たばこと塩の博物館「デザインの力 たばこにみる日本デザイン史」を見た
渋谷にある「たばこと塩の博物館」で、特別展「デザインの力 たばこにみる日本デザイン史」を見た。何を隠そう私はレトロなデザインに目がないのだ。とくに大正から昭和初期にかけて作られた商品や広告のデザインは、たばこに限らず、創造性あふれるものが多く、現在よりも優れているように感じられる。
三越呉服店のグラフィックデザイナーとして知られる杉浦非水(1876〜1965)の「響」、そして非水の弟子である田中冨吉(1903〜1997)の「新生」が、私の気に入った。

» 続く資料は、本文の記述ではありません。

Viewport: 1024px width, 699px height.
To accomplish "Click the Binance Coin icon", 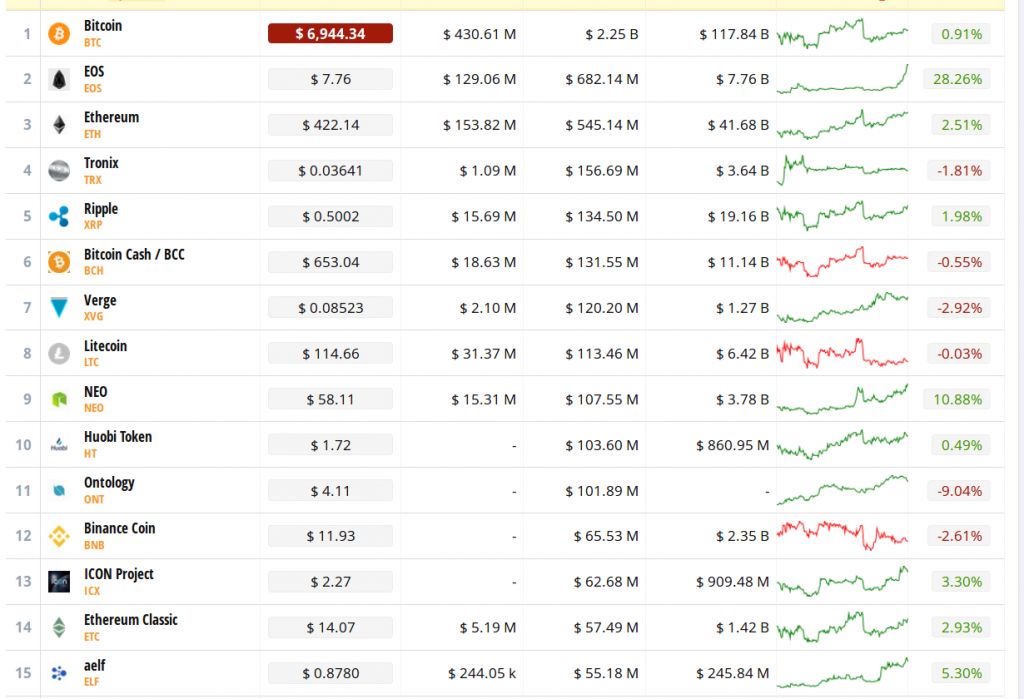I will click(x=59, y=537).

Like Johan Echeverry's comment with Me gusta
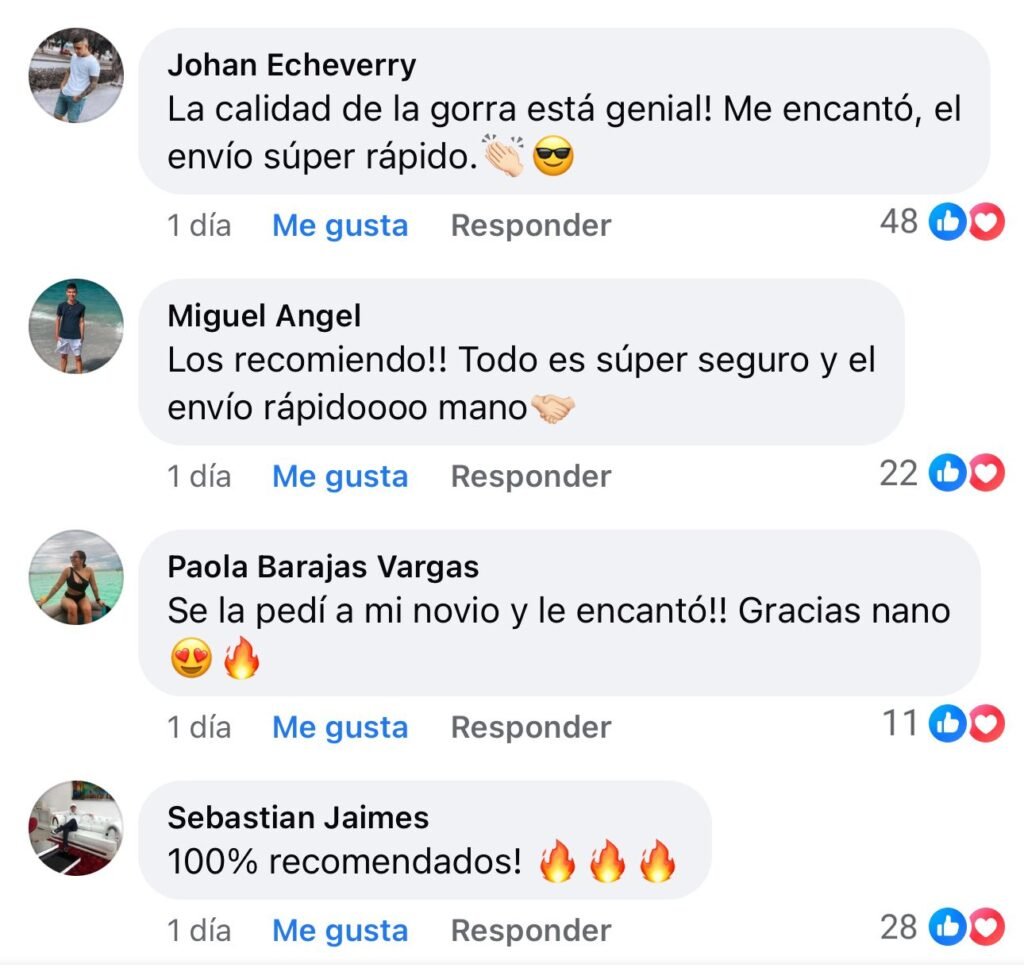[x=340, y=226]
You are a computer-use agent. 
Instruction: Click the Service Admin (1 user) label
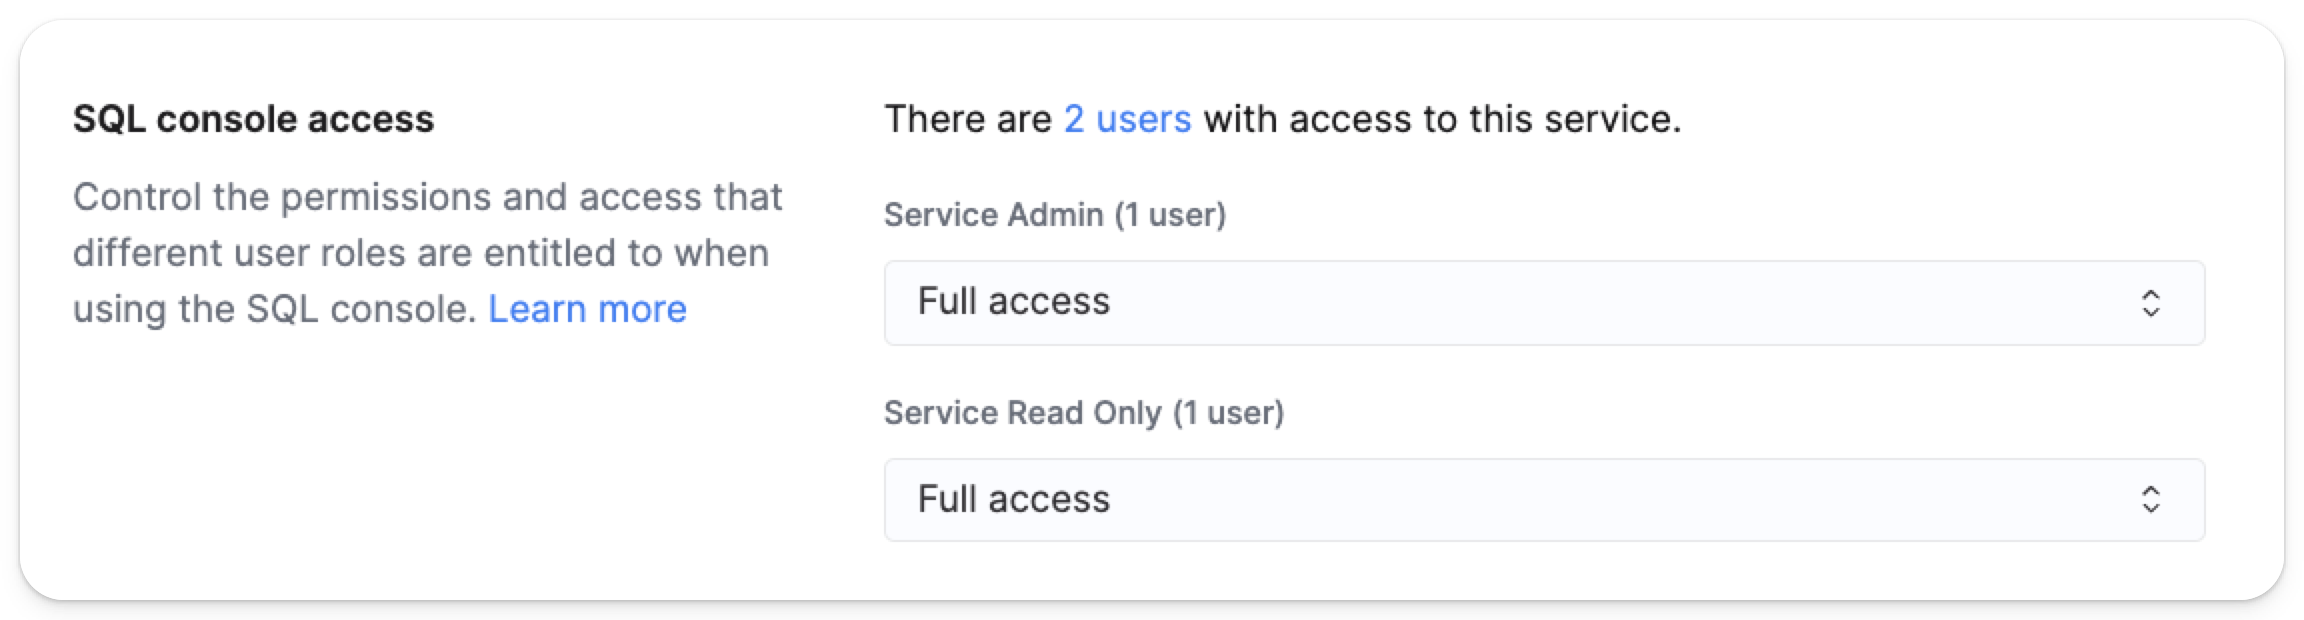tap(1055, 215)
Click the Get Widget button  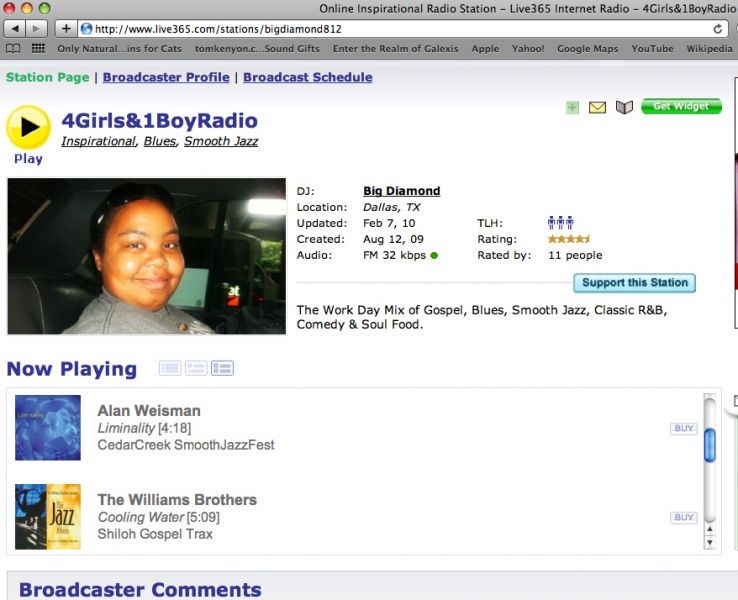(680, 107)
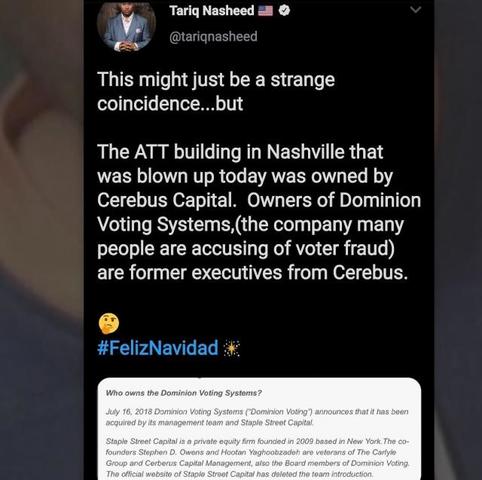Click 'Who owns the Dominion Voting Systems?' heading

point(184,393)
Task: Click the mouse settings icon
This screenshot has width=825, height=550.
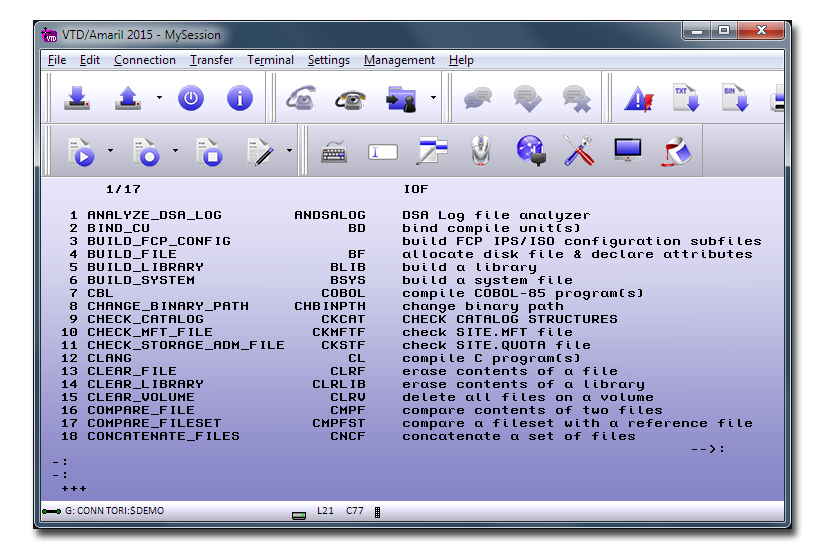Action: click(x=481, y=152)
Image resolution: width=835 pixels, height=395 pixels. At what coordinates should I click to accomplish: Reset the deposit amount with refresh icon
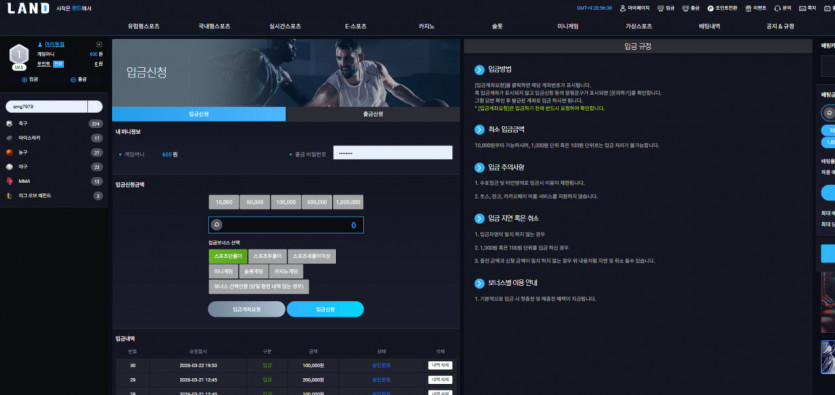click(x=216, y=225)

新生が発売されたのが昭和27年、大正からこのあたりまでがパッケージデザインの黄金期ではなかったか。和田誠の「ハイライト」(昭和35年)も私好みではあるが、デザイナーの「我」が薄いように感じられる。芸術半分だったデザインが、完全なるデザインに変わってしまったのだろう。それが私にはつまらない。
非水、冨吉のふたりが長命であったのは、いきいきと仕事していたからに違いない。良い仕事をすればそれが後世まで残るのだから、デザイナーとはなんと羨ましい職業であることか。